然而当百里芃取完血回到自己那一边的浴池时,简直是不敢相信自己的眼睛,她这边的浴汤不仅颜色怪异,甚至还散发出一阵恶臭,她还没进去就感到胃里在抗议。


“袁叔你确定没有坑我吗?我这边的水怎么比隔壁的还夸张?”她不解毒了行不行,这哪是什么药池啊,看起来分明和以前在影视剧里看到水牢没有什么两样。


“当然不一样,你这里的药材可比那边珍贵多了,光是鹿血我把我的存货都快用完了,我说你就放心去泡个几天瞧瞧,保证你以后会来感谢我!”


箭已经搭在了弦上,姑且就信这老头一回吧。百里芃没有再与袁壑过多交谈,她想到父亲和哥哥还在医馆里等着自己,便抱着视死如归的心态走进了药池。


让百里芃没想到的是,药池的水温很是适宜,泡起来也没有难受的感觉。或许是药池里的药物期了作用,百里芃躺进药池没多久就困意来袭,随后合上双眼进入了沉睡之中。


梦魇中,百里芃看到两个正值豆蔻年华的小女孩偷偷从一座豪华府邸的侧门出偷溜出门。


“姐姐,我们这么偷偷跑出去万一被爹发现了怎么办?他要是生气会打死我的。”身材纤细身穿湖绿色长裙的姑娘在侧门边面色迟疑。

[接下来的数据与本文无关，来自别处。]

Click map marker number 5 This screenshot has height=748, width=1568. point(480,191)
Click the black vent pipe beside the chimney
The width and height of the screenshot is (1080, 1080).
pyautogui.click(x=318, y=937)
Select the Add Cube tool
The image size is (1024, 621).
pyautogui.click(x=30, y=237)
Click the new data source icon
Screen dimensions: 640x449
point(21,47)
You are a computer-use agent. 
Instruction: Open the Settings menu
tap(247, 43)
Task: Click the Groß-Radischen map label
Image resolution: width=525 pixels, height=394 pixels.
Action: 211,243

“漪儿妹妹你别怕,出了什么事我有我顶着,今日是我娘的忌日,我想去她坟前祭拜她。”百里芃说着从身上脱下了鹅黄长衫递到百里漪面前。


“漪儿妹妹若实在害怕,你就穿上我的衣服,被人遇见你就说你是我。”


百里芃这才发现眼前的两个人,是豆蔻年华时期的百里芃和百里漪,此刻的百里芃看起来比百里漪高出半个脑袋,换上白色素锦织金绣花长裙后,衬托出她纤细高挑的身姿,衣袂飞舞跑在林间十分轻盈。

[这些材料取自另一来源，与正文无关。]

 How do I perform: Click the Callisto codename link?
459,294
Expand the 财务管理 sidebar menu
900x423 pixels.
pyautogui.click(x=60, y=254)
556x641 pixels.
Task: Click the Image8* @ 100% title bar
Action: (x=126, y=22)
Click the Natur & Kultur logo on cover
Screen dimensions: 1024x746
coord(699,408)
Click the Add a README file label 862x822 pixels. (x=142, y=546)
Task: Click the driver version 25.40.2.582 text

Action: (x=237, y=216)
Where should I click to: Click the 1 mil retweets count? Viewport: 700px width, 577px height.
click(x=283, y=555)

百里芃的视线落在少女的脸庞挪不开眼,原来年少时的自己竟是这么好看。


两个小姑娘出了城门后一路向西,在山林里走了很久,都没有找到目的地,自太阳落山后,夜幕也渐渐降临。


树林的另一边,巡游至此的皇家队伍浩荡前行,由皇太子沈元清为领头带领着皇子武将穿梭在树林间。

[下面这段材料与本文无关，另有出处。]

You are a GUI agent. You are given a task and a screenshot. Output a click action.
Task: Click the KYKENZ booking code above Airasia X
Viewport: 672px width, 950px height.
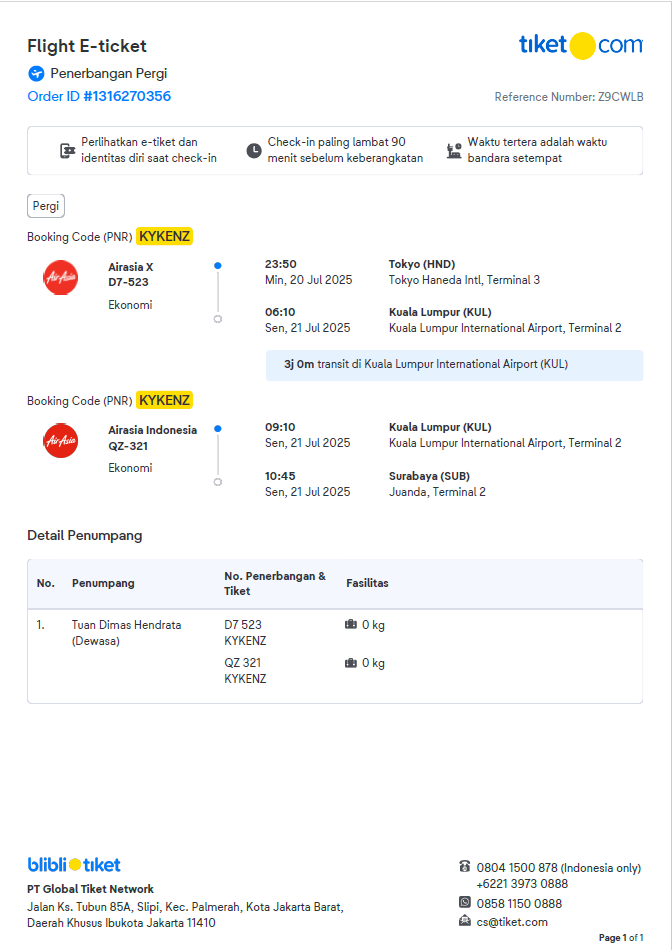(164, 237)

“前面那只鹿是我的,谁也别想抢!”少年沈元钰身穿铠甲,手握弓箭瞄准了狂奔不止的野鹿。而此时,他身侧的少年也不示弱,手中的弓箭搭在了弦上,只要猎物过来即可一触而发。


“诶诶诶,我说谢咎,你怎么没点眼力劲,那是三弟瞄准的猎物,你也想抢?”坐在马背上的沈元清气定神闲,他看见谢咎的架势试图出声阻止他。